A. In the case of the taxation of “Carried Interest’s” it is not what is in the bill but what was left out. There is nothing in this bill that discusses or changes how Carried Interest’s will be taxed.
Also up to $250,000 of qualified real property expenditures is now eligible property under Section 179. The way that it is supposed to work is that they will 50-60 percent of income if you are subject to the carried interest. They will tax that at 35 percent. The balance will be taxed at a higher rate. There have been a couple different proposals. The impact of what it does, it would increase the tax to the promoter. Most deals with institutional investors, they put up 90 percent, and the developer puts up 10 percent. If I put up 10 percent of the money, I should be getting 10 percent of returns. If I put up 10 percent and I end up getting 30 percent, the income from that promoted interest is what will be taxed differently. People are driving up new ways to try to avoid it. ICSC has been the most active to keep the rules the way they are.
Q. The Dodd-Frank Act (Financial Reform) was signed into law on 7-21-10. What impact could this legislation have on the finance industry?
A. The Dodd-Frank Act is over 2,300 pages, it requires 243 rulemakings, direct 67 new studies to be completed in varying times from date of enactment and requires 22 new periodic reports.
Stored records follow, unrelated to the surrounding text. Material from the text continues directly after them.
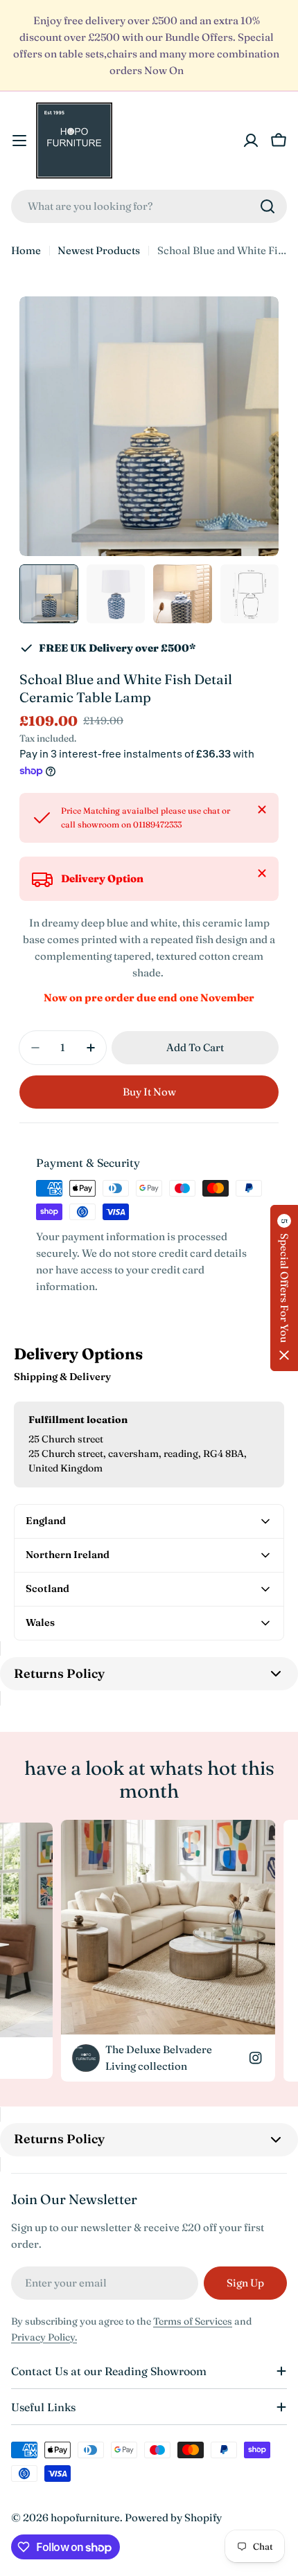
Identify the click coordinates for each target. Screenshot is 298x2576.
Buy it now (149, 1091)
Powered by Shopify (173, 2517)
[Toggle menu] (19, 140)
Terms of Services (192, 2321)
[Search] (267, 206)
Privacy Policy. (44, 2337)
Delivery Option (102, 878)
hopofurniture (85, 2517)
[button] (284, 1288)
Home (26, 250)
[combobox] (149, 206)
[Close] (262, 809)
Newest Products (99, 250)
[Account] (251, 140)
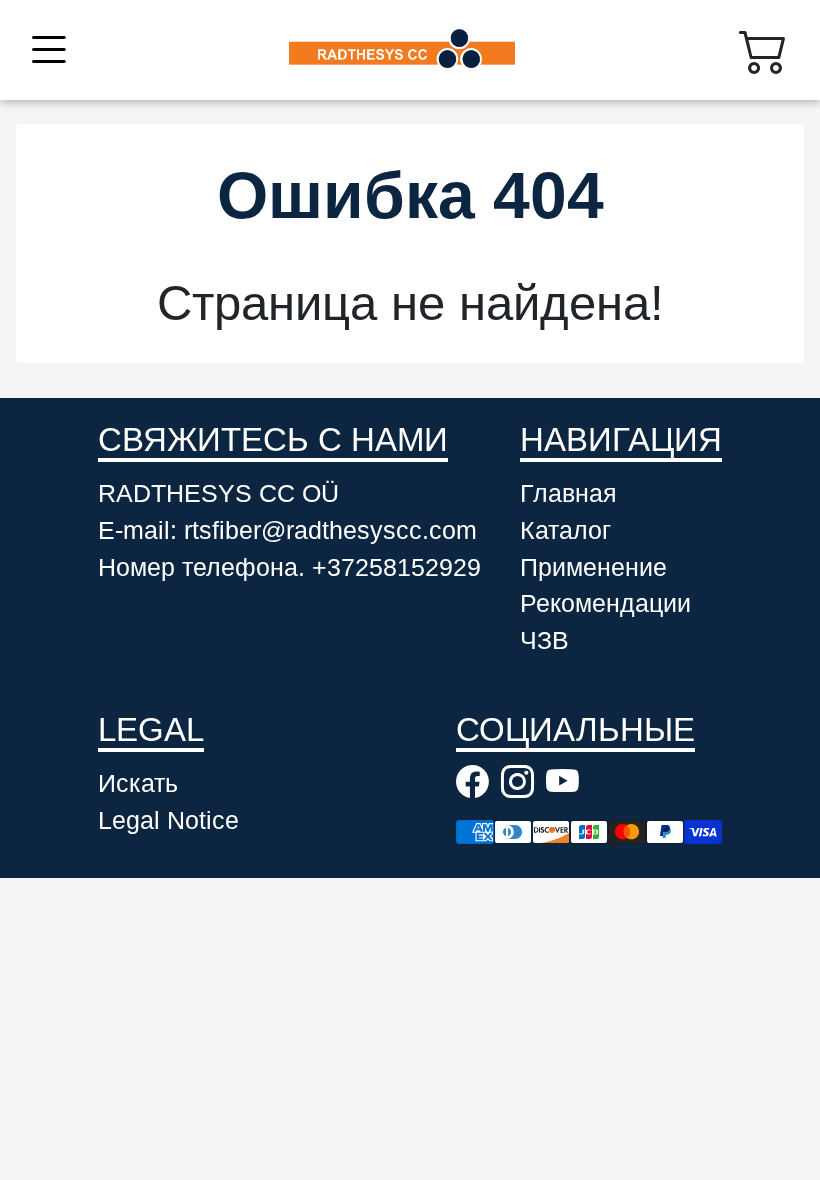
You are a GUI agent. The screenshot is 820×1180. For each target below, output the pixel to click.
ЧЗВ (544, 640)
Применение (593, 567)
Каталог (565, 530)
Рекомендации (605, 603)
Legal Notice (168, 820)
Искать (138, 783)
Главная (568, 493)
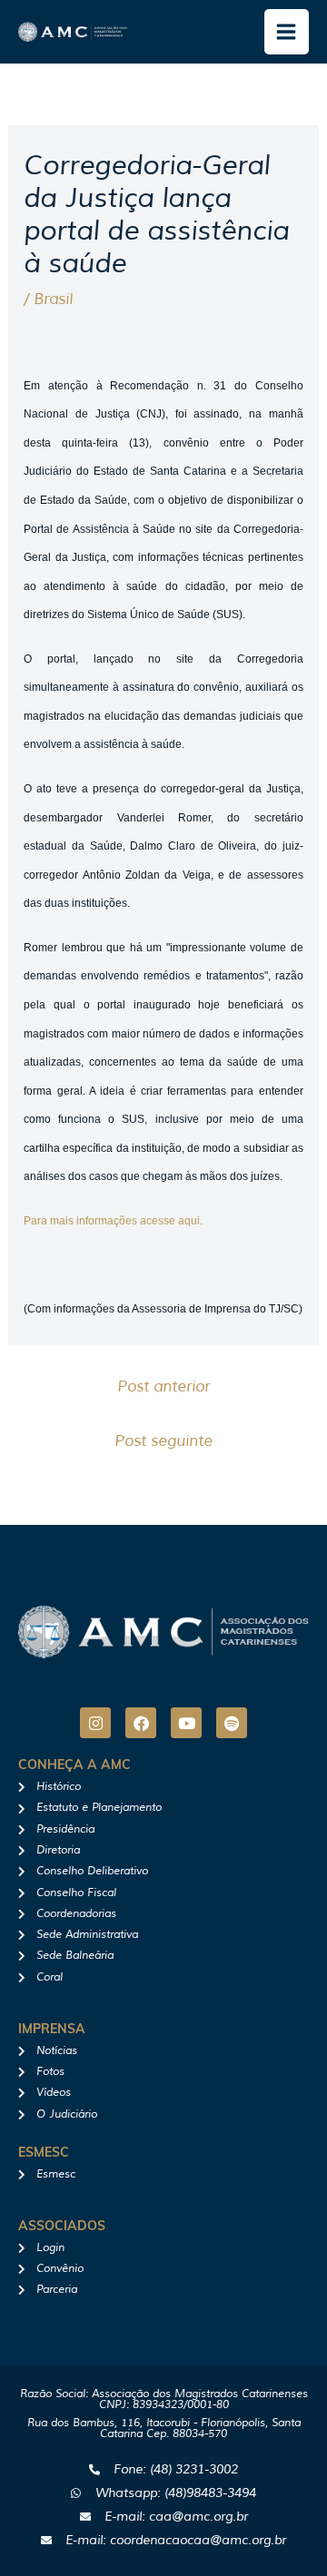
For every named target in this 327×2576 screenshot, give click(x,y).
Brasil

And as far as complexity it doesn’t have a peer in my 34 years in practice.
A new Financial Stability Oversight Council was established. You can find the detail in the Treasuries web site. It is suppose to provide, for the first time, comprehensive monitoring and to be the watch dog over financial firms, including new defined non bank financial companies.
Also a new Federal Insurance Office was created to watch over the insurance industry and provide some uniformity among state regulation of specified types of insurance products.
Q: What could changes in FASB mean for the industry?
A: Right now if I have an operating lease, the lessee expenses the rental payments over a straight line basis. If the new rules are enacted the way they are proposed, then the lessee will have bigger expenses in the earlier years than they would under the current rules. Is it going to impact the way people will do business with each other? I get the sense that most parties to a lease are not focusing on both the balance sheet and income statement changes and how it impacts the financial accounting. Some lessors have talked to their bank when they are refinancing debt asking banks to put language in loan documents that the financial statements will be interpreted without regard to the new lease accounting rules. That make sense, because no one knows what the end game will be. The international standards and U.S. standards still have to get together to see if they want to do this. The consensus is that it is pretty much going to happen, but probably not until 2012.